Murray Pearlstein, the legendary owner of Louis Boston, died Sunday at his home in Santa Fe, New Mexico.
Pearlstein was widely known and hailed as one of the most visionary retailers of his time. His 45,000 square foot store located in the former Museum of Natural History and Bonwit Teller location on Berkeley Street in downtown Boston was, for 20 years, one of the largest, highest grossing and most influential retail stores in North America.
His daughter, Debi Greenberg, joined the business in the 1990s and was his partner until his retirement. She runs the business today and gave this statement to MR. “Murray Pearlstein was one of the great retailers in the last fifty years….his passion and integrity for the product and retail experience pioneered what retail is today. His ‘rules for excellence’ are just as relevant to the art of retailing today and a map for retailing in the future.”
Pearlstein, who grew up in the family’s retailing business, recalled to MR in 1998 how he started working for his father Saul and uncle Nathan assembling corrugated boxes to ship the world’s most expensive suits. The brothers took over their father Louis’ pawn brokerage and incorporated it as a tailored clothing business in 1925. In the 1960s and ’70s, it was Murray Pearlstein’s vision that directed the store’s lines towards Italy, where they linked up with Giorgio Armani and later Luciano Barbera and other exclusive lines catering to the most expensive tastes. The store helped launch the career of many prominent menswear executives including designer Joseph Abboud, who started there as a salesman.

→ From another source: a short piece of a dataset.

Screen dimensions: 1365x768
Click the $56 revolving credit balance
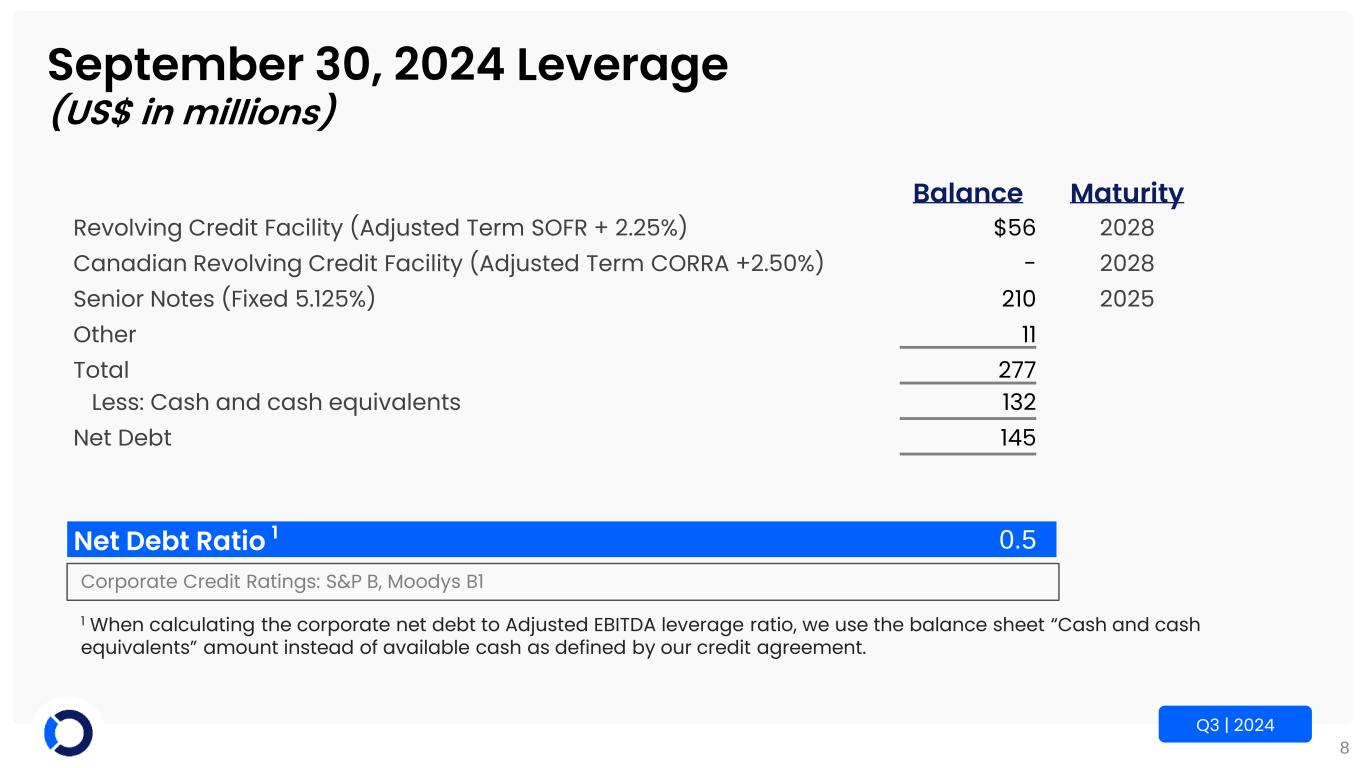(1014, 228)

In 2010, Debi Greenberg moved the store to a beautiful new building in the up-and-coming Fan Pier section. At that time, in comments reminiscent of her father’s vision, she told MR “Luxury retail really needs to redefine itself. We commercialized it, it was a bubble that burst, and instead of stopping we need to go forward.” She saw the new Louis Boston space as a relaxing waterfront retreat. “It is uncharted territory, but that’s the point; charted territory isn’t working.”
It seems everyone who worked with Pearlstein was deeply influenced by his passion and perfectionism. Notes Gary Drinkwater, who worked for Pearlstein at Louis Boston and now has his own menswear store in the Boston area: “Often misunderstood, Murray Pearlstein was a great scholarly individual who made tremendous inroads to understanding the fashion and fit of today’s man. He was my mentor and I’m very proud to be part of his legacy.”
Says industry icon Joe Barrato, who sold him Ralph Lauren in the early 1970s and Brioni after that, “He was a very unique merchant, highly innovative and miles ahead of the crowd. Many vendors thought he was difficult, but that’s mostly because he was a perfectionist and expected things to be done his way. He loved what he did and was very protective of his business, something I truly respected.
“Of his many accomplishments, he was among the first to pioneer luxury Italian clothing. He had an extreme taste level and didn’t compromise, even for his customers. He presented his vision and expected them to trust and accept his point of view. When I first joined Brioni, I waited a year before calling him because I felt it wasn’t right for him. When I finally called, his response to me was: “Are you sure you’re ready to show me?”
James Rarus, founder of James Menswear Services, worked for Pearlstein at Louis Boston and considers him more than a mentor. “It’s been over 20 years since I worked for this man and I’ve come to believe Murray Pearlstein was as important to menswear as Louis Armstrong was to jazz, George Carlin to comedy, Julia Child to cooking or Pele to sport. His work might not have reached audiences as large as these other artists, but his art was no less influential.”
Rarus also provided MR with the following excerpt from a memo that Pearlstein issued to his staff in the fall of 1988:
“Our own vision of what clothing can be stands apart from the perennially warmed-over offerings of today’s apparel retail community. Moreover, we are totally aware that what we believe in can only be interpreted through the use of the very finest of materials and workmanship; and that a commitment to properly serving such a product is an ambitious undertaking. On both counts, we will make no compromise. Our selections reflect our desire to show only the special and tastefully unique. We avoid the commonplace, pedestrian, ‘’safe’’ offerings of the large stores and the transient fashion of many of the smaller ones. To be sure, our clothing costs dearly but as in every field, genuine quality and service are not available at a low price and often not at all. We submit that our level of style, quality and taste are as much collectible as many other fine and rare possessions. Louis Boston does not play it safe—but we are very sane.”